At last night's council meeting, the Mayor and City Council formally adopted the City's budget for the 2020 Fiscal Year. This year's budget continues the administration's promise of achieving long term tax stability and promoting sound fiscal budgeting practices, while providing the funds necessary for quality-of-life and community improvements. The budget has also been crafted to provide the city with flexibility to manage the COVID-19 financial crisis without negatively impacting local taxpayers.
"For the second consecutive year municipal property taxes aren't going up, but our homeowners' property values certainly are, and that is a testament to the hard work of our entire team, " said Mayor John Labrosse. "We are right on schedule with our five-year plan to freeze property taxes while making major investments in city services and infrastructure and continuing with our downtown revitalization initiative.”
Highlights of the adopted budget include:
- Total budget $108,514,237 (increase of 1.4% from 2019)
- $43,377,711 in salary/wages
- $21,482,000 in health benefits/insurance
- $10,718,056 in pensions/statutory
- 2nd Consecutive Year of 0% increase in municipal tax levy.
- Significant improvements to parks and recreation, major drainage work to fight flooding, and extensive street and road repair.
- Higher home values-Total property valuations of over $5,600,000,000.
- Projected municipal tax rate of 1.512, the 5th consecutive decrease down to the lowest level in 5 years.
Additionally, the City's long-term financial plan provides the flexibility to mitigate fiscal uncertainties and issues stemming from the COVID19 crisis. Without these long term protections in place, the City could face a potential projected deficit of 2.5 million dollars.

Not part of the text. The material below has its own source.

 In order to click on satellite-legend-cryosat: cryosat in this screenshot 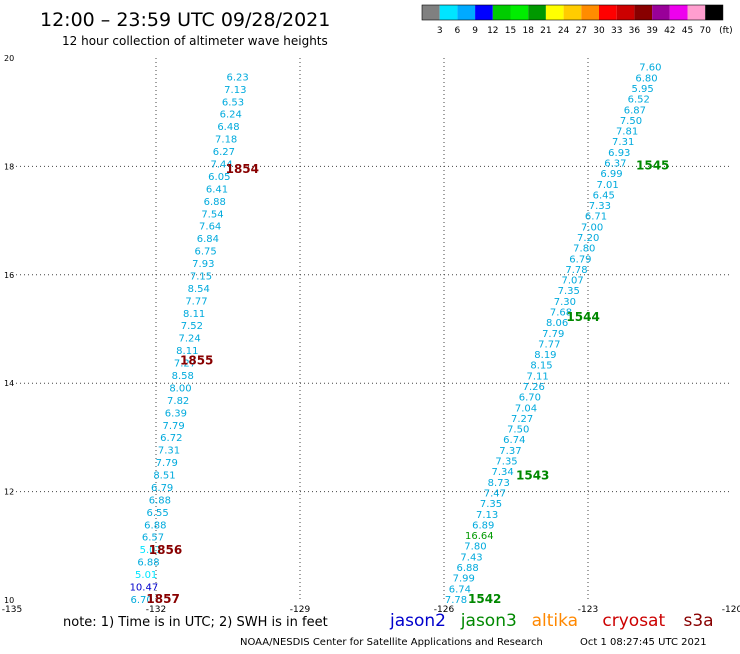, I will do `click(634, 621)`.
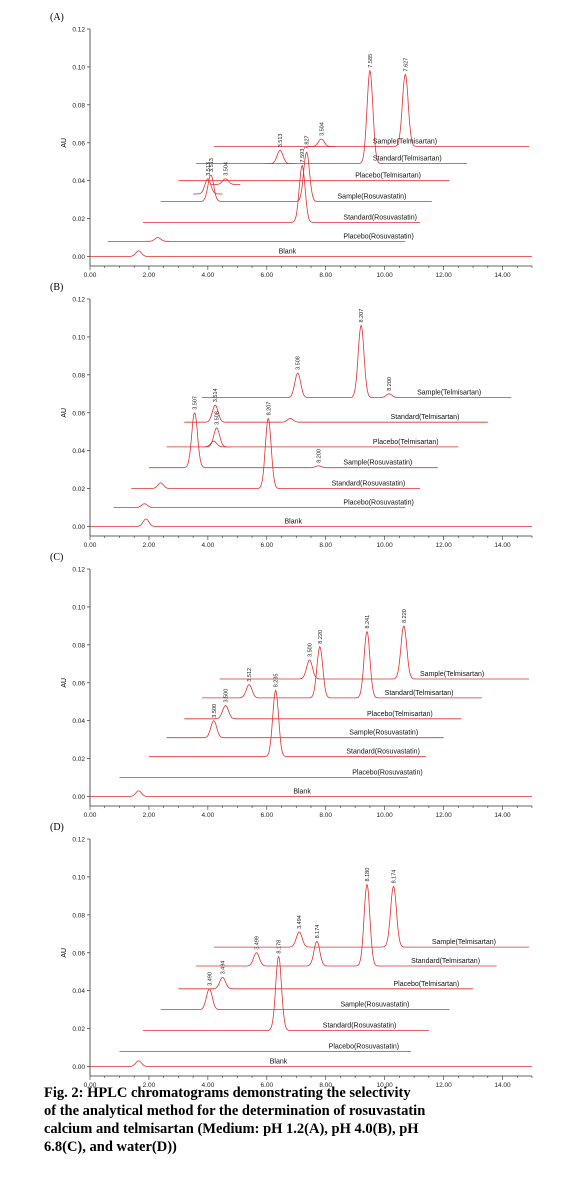  Describe the element at coordinates (277, 681) in the screenshot. I see `peak-label: 8.235` at that location.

The City Manager and CFO worked with the City Council Finance committee to devise a COVID-19 financial response plan in this year's budget, including the following details:
- The City Manager has identified 2.5 million dollars in budget expenditures that will be frozen for the duration of the crisis.
- The expenditures to be frozen are taken partially from programs that had to be canceled due to the crisis or from budget appropriations with active reserves or trust funds which can be utilized.

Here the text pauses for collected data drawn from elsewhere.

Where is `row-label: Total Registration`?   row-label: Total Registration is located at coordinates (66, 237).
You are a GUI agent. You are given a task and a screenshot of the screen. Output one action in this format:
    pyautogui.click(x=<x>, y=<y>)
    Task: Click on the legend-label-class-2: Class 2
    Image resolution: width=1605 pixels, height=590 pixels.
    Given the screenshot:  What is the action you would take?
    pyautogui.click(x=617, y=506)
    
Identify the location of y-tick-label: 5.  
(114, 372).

- Later this year, the City Manager and CFO will review the City's finances and order the cancellation of any affected budget appropriation.
- Every dollar amount canceled, reduces the deficit by that same dollar amount. This will minimize the impact to the 2021 FY budget.
"In past administrations the answer to a financial crisis was to raise taxes and decrease services, but our team is working to weather this storm in a way that will hopefully be much more beneficial to our residents,” said Deputy Mayor Kathleen Canestrino. “Our long-term fiscal plan was structured to provide flexibility and stability without raising taxes during an unexpected crisis, and this current situation is proof of the soundness of this approach. This pandemic is still unpredictable and we will continue to monitor it and keep the public informed as we move forward.”